Extrait:

——————

Revenant sur ces débats, je souhaite m’interroger tout d’abord sur les stratégies des « Eichmann de papier » contemporains. Peut-on envisager la transposition temporelle et thématique des réflexions de Pierre Vidal-Naquet ? À l’ère de la post-vérité et compte tenu de l’évolution des médias de masse, ces stratégies sont-elles les mêmes qu’il y a quarante ans ? Le démontage des mécanismes révisionnistes sur les grands génocides peut-il être généralisé à la négation d’autres crimes collectifs, d’ordre politique – en l’occurrence, au Chili ?

Ensuite, je me propose de mettre en évidence les enjeux éthiques de cette intime indignation que l’on éprouve face à la négation d’événements historiques dont on porte soi-même les traces. Pourquoi les survivants – et leurs descendants – ont-ils le sentiment d’être niés dans leur existence ? Pourquoi ce sentiment est-il aussi brutal lorsque les propos prennent la forme d’une banale opinion : «  à mon avis  » ? Et surtout, de quel droit peut-on interdire leur expression, alors qu’on défend par ailleurs la liberté de pensée et de parole inhérente à la démocratie ?

——————

Données présentées:
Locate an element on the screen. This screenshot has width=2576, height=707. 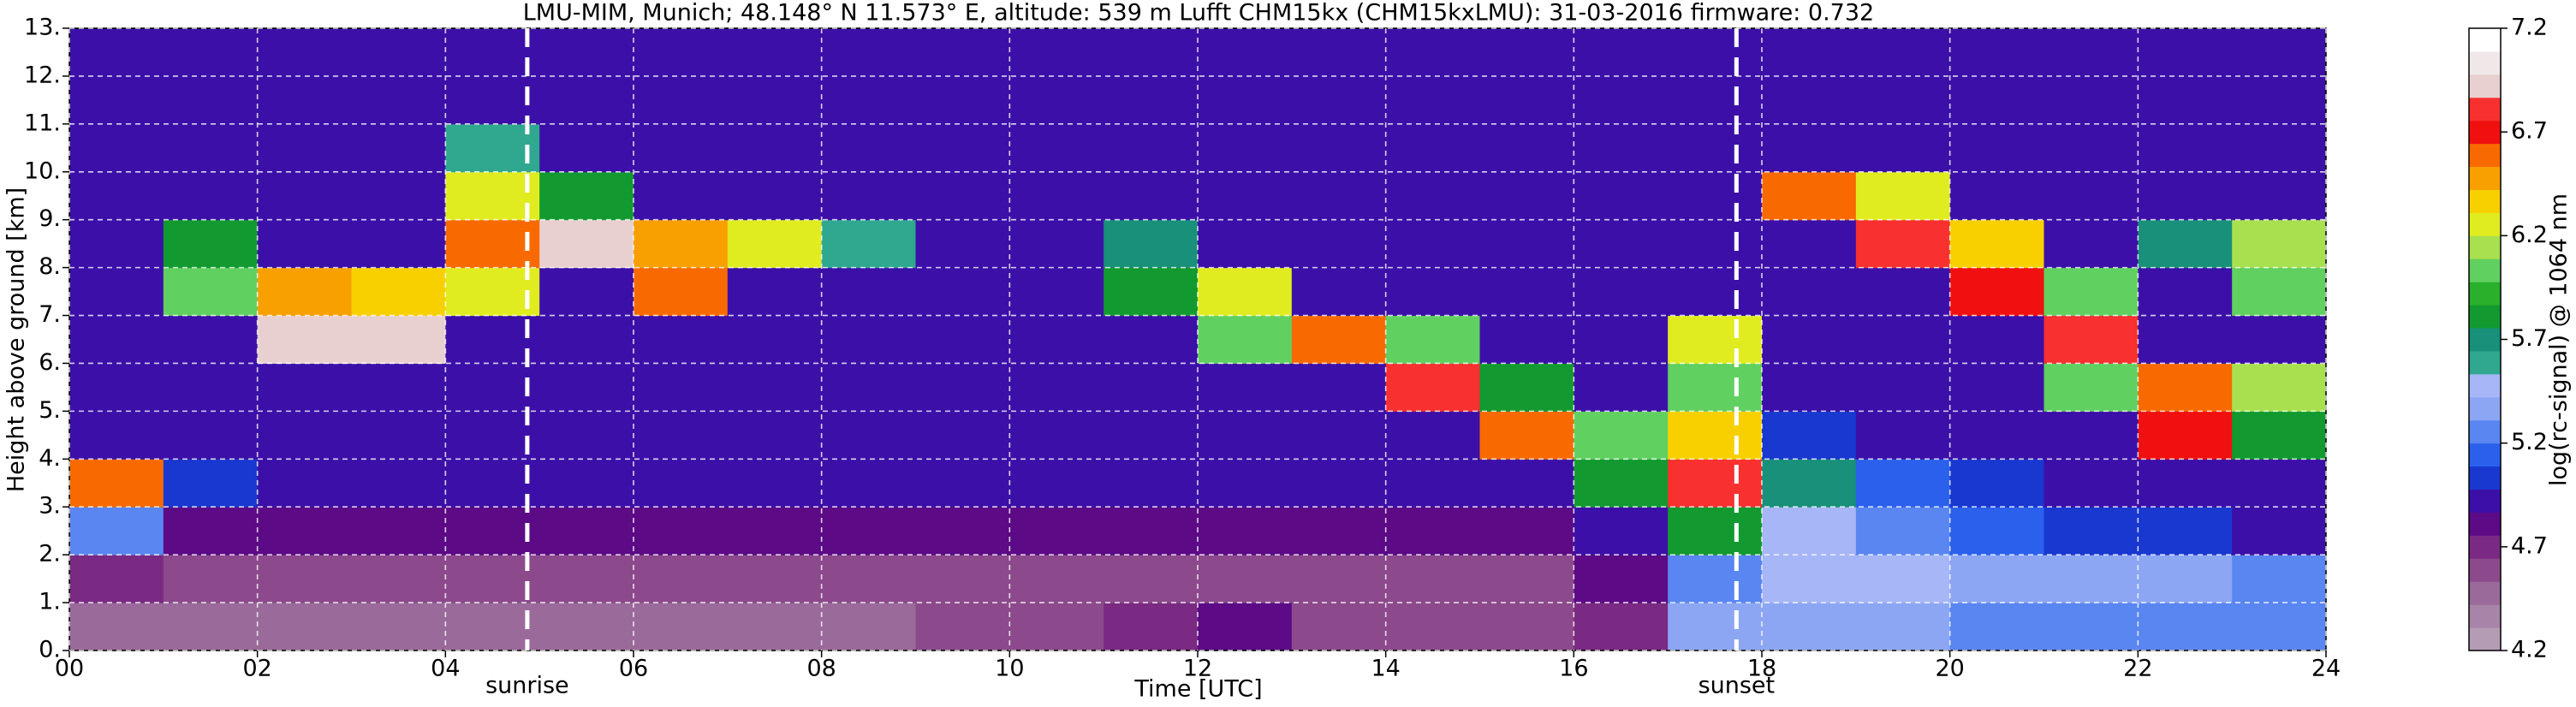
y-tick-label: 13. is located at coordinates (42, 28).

——————

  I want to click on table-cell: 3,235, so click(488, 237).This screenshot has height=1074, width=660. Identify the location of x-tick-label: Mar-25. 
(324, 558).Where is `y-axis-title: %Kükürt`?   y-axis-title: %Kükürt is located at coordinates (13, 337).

——————

Travail demandé:
a. Relevez toutes les phrases interrogatives de l'extrait, dans leur ordre d'apparition.
b. Recopiez, s'il vous plaît, le passage de l'extrait qui commence par « Revenant sur ces » et se poursuit jusqu'à « l’occurrence, au Chili ? ».

Réponses attendues:
a.
1. Peut-on envisager la transposition temporelle et thématique des réflexions de Pierre Vidal-Naquet ?
2. À l'ère de la post-vérité et compte tenu de l'évolution des médias de masse, ces stratégies sont-elles les mêmes qu'il y a quarante ans ?
3. Le démontage des mécanismes révisionnistes sur les grands génocides peut-il être généralisé à la négation d'autres crimes collectifs, d'ordre politique – en l'occurrence, au Chili ?
4. Pourquoi les survivants – et leurs descendants – ont-ils le sentiment d'être niés dans leur existence ?
5. Pourquoi ce sentiment est-il aussi brutal lorsque les propos prennent la forme d'une banale opinion : « à mon avis » ?
6. Et surtout, de quel droit peut-on interdire leur expression, alors qu'on défend par ailleurs la liberté de pensée et de parole inhérente à la démocratie ?

b.
Revenant sur ces débats, je souhaite m’interroger tout d’abord sur les stratégies des « Eichmann de papier » contemporains. Peut-on envisager la transposition temporelle et thématique des réflexions de Pierre Vidal-Naquet ? À l’ère de la post-vérité et compte tenu de l’évolution des médias de masse, ces stratégies sont-elles les mêmes qu’il y a quarante ans ? Le démontage des mécanismes révisionnistes sur les grands génocides peut-il être généralisé à la négation d’autres crimes collectifs, d’ordre politique – en l’occurrence, au Chili ?